“The American Rocketeer”—Frank Malina and the Jet Propulsion Laboratory

Frank Malina was one of the “suicide squad” pioneers of American rocketry in the 1930s and 1940s. Under the direction of Caltech Prof. Theodore von Kármán, the group of five, including Jack Parsons and Hsue-Shen Tsien, developed the first practical solid rocket motors which, in World War II and afterward, allowed heavily-loaded aircraft to take off from short runways. After the war, he developed the WAC Corporal sounding rocket, the first U.S. rocket to reach an altitude greater than 50 miles. Malina was a co-founder of Aerojet Corporation and the second director of the Jet Propulsion Laboratory at Caltech.

During the postwar Red Scare, he came under suspicion for his association with Communists at Caltech in the 1930s and moved to Paris, joining the U.N. agency UNESCO and becoming its director of scientific research in 1951. In 1952. he retired from UNESCO to pursue his interest in kinetic art, which he continued throughout his life. In 1952, for failure to declared his Communist associations on a Caltech security questionnaire, he was indicted and declared an international fugitive by the U.S.

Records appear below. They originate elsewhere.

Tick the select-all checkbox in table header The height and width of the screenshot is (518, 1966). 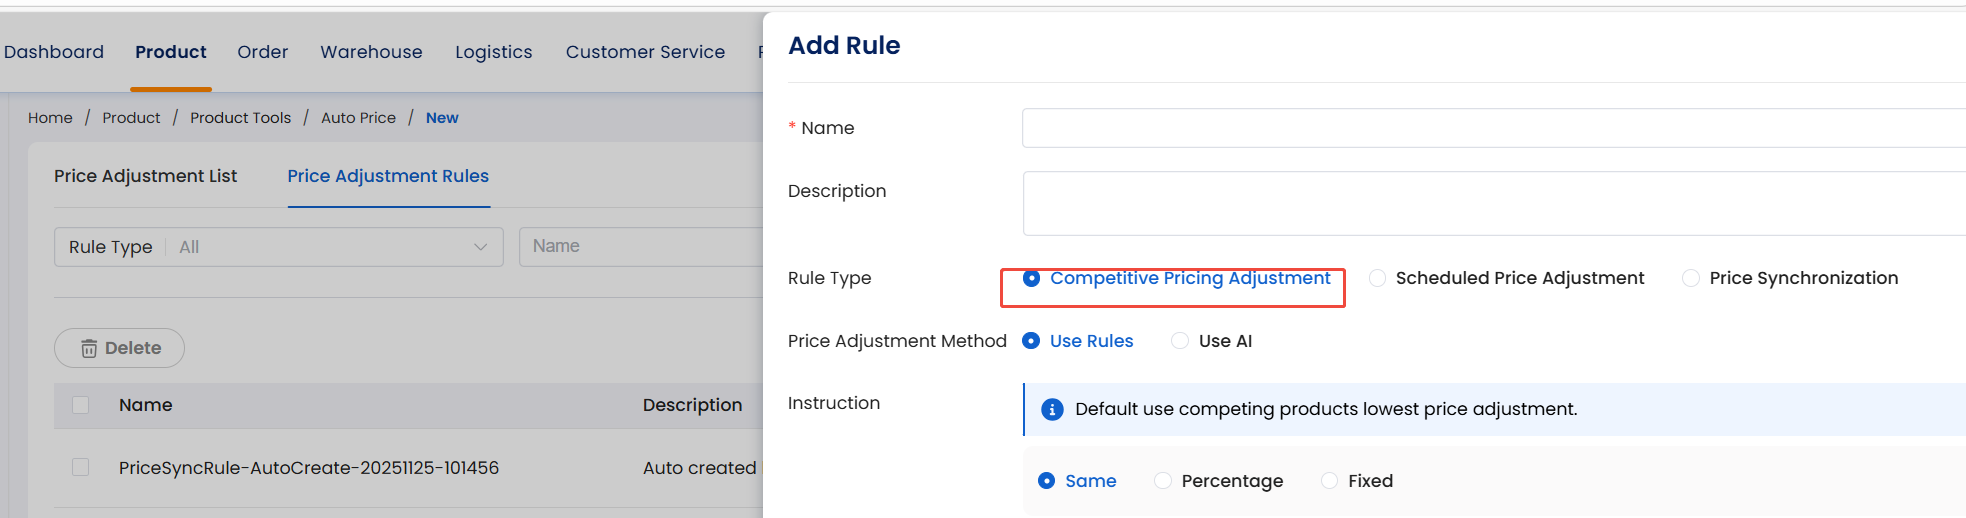[x=81, y=405]
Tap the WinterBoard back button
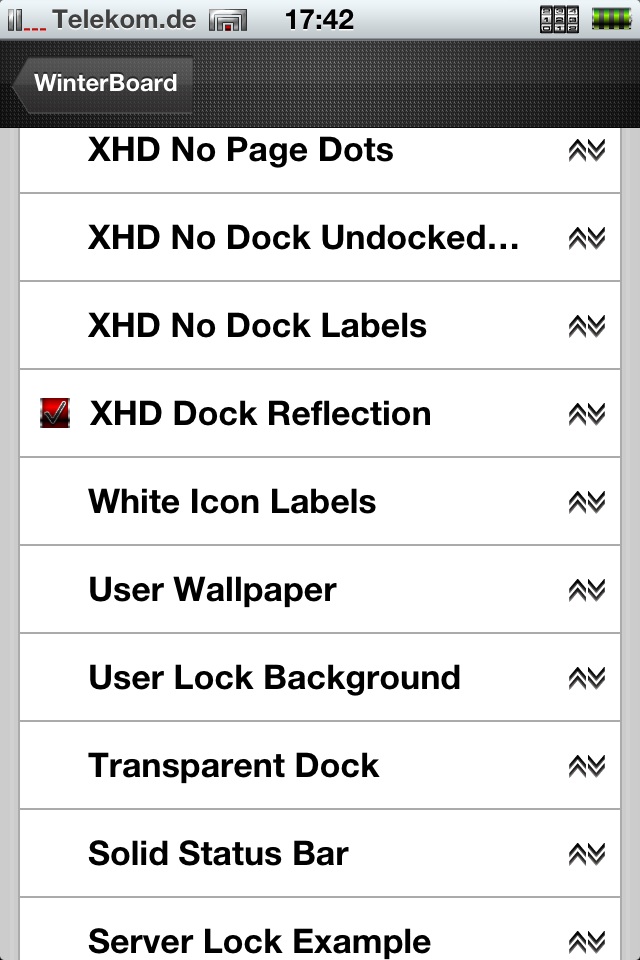Screen dimensions: 640x960 tap(100, 84)
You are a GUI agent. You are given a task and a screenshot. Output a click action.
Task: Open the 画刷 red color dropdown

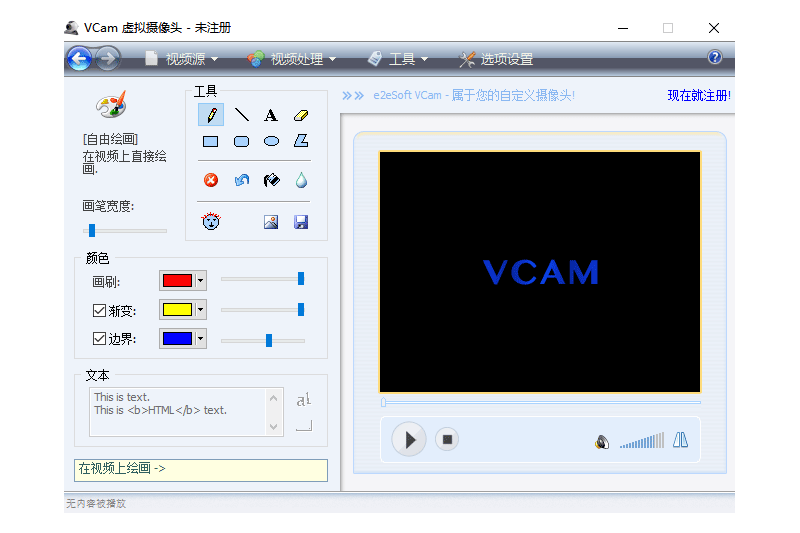[201, 281]
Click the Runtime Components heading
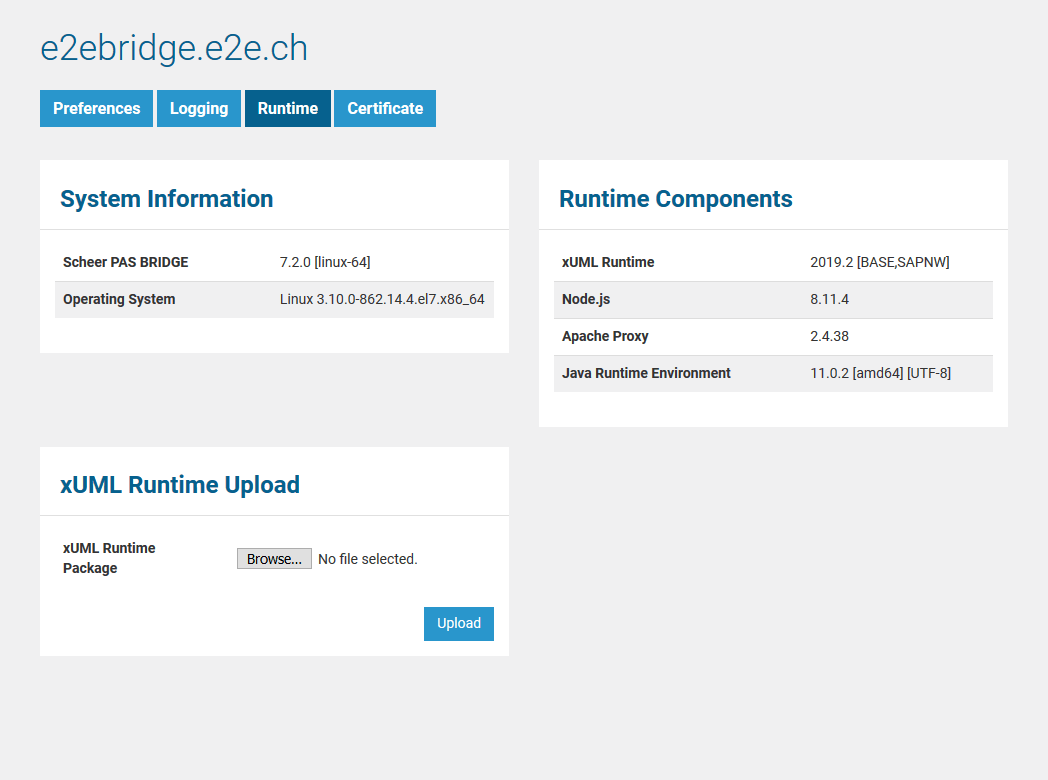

Here is the Caltech “suicide squad” at their test site in the Arroyo Seco in 1936, from left to right: Rudolph Schott, Apollo Milton Olin Smith, Frank Malina (white shirt, dark pants), Ed Forman and Jack Parsons (right, foreground).


I met Frank Malina in Paris around Christmas 1973. I was taken to his house by Carlos Suares. Frank lived in a Goudy type Villa filled with his kinetic art. I also knew his son Roger and in fact Tina and I stayed at the Malina Villa about 15 years ago. Creon Levit visited us there. I still have a key to the place. Photos of Carl Sagan, Werner Von Braun as well as Soviet era space pioneers who visited Frank adorned the walls.